Две вопиющие неточности содержались в моем ипохондрическом замечании. Неточность первая: «Волею судьбы». Я сказал и даже написал тут: «Волею судьбы мы оказались…» и так далее, но никакой воли судьбы не было, была воля замредактора Ефима Сергеевича Алахватова, который как заладил, так и твердил всюду со своим несокрушимым упрямством, что фельетон опубликован не только с его ведома, что совершенно очевидно, поскольку Василь Васильич болел, но и по его непосредственной инициативе. И он готов отвечать наравне с автором фельетона. Наравне! Вот только давайте разберемся, за что? Факт разбазаривания совхозного добра доказан? Доказан. Пожарники и землеустроители кушали дармовые персики? Кушали. Директор совхоза превышал полномочия? Превышал. Так кто посмеет утверждать, что в этой части выступление газеты не было принципиальным и своевременным?
А в другой? В отношении товарища Лапшина Валентина Александровича? Тут Алахватов шумно вздыхал. Да, с Лапшиным поторопились, и пусть нас наказывают (тактика Алахватова, если только к нему применимо столь тонкое понятие, как «тактика», состояла в том, что он ни под каким предлогом не соглашался отделить грешного автора от безгрешного, в сущности, замредактора, имевшего неосторожность допустить в горячке работы некоторый недосмотр), пусть нас наказывают, гремел Алахватов не знаю уж в каких кабинетах, но сначала выясним, кто еще пользовался щедротами рачительного директора. Кому именно давались безымянные записки? Это взрывоопасный вопрос, но Алахватов задал его не дрогнув. И здесь обнаружилось, что никаких записок нет. Да-да! Те самые директорские шпаргалки, которые как зеницу ока хранил в заколотом булавкой нагрудном кармане дальновидный старик, таинственно исчезли. Детектив! Обожаемый Эльвирой жанр — именно им, как видите, повеяло со страниц моей бесхитростной повести…
Но сперва, дабы не забыть, я назову вторую допущенную мною неточность. Она касается утверждения, что Алахватов ничего, кроме традиционных скандалов из-за прилагательных, не увидит от меня. Это не так. Не предвидится в ближайшем будущем никаких скандалов, ибо я справедливо низведен в отдел информации с понижением оклада на двадцать рублей, что сразу же было отмечено этажным администратором. Не столько даже это, сколько резкое снижение гонорарной прибавки к зарплате.
Я не ропщу. Я даже благодарен судьбе в образе Алахватова за то, что она обошлась со мной столь милосердно.

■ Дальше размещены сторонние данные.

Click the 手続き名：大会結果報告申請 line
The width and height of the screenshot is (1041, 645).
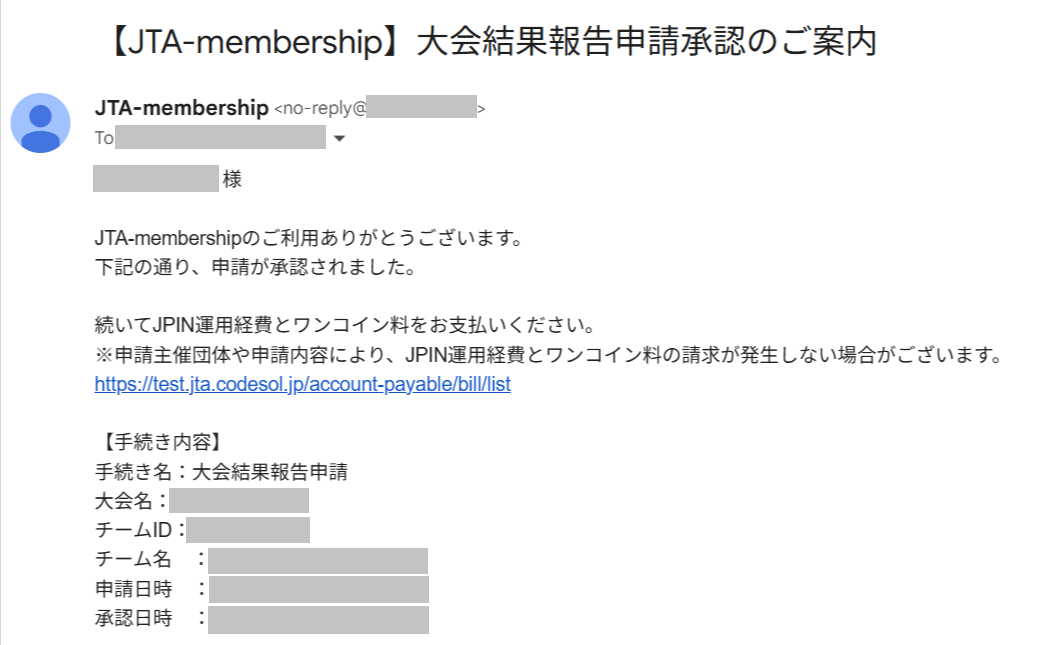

Вот только какие в отделе информации прилагательные? Отводя душу, изрядно развращенную литературными упражнениями, я засел за эту «Подготовительную тетрадь» взамен другой, которую мне, может быть, стоило бы начать по примеру своего бывшего соседа и скрупулезно вести до победного финиша.
Свечкин наглядно доказал, что с помощью системы можно одержать победу над чем угодно, в том числе и над самим собою. Вот он ведь избавился от страха смерти, который я изуверски нагнетал в течение многих дней, — так и я, пожалуй, сумел бы освободить себя от Эльвиры, обстоятельно доказывая пункт за пунктом, что эта ветреная девица недостойна любви, поскольку:
а) неумна;
б) внешние данные оставляют желать лучшего;
в) эгоистична
и так далее, до самой буквы «я», включая мягкий и твердый знаки. В результате у меня, может быть, перестало бы обмирать сердце, когда я углядывал в толпе длиннополое, с кокетливым хлястиком, отделанное мехом пальто кофейного цвета, причем напрасно обмирать, потому что всякий раз это оказывалась не она.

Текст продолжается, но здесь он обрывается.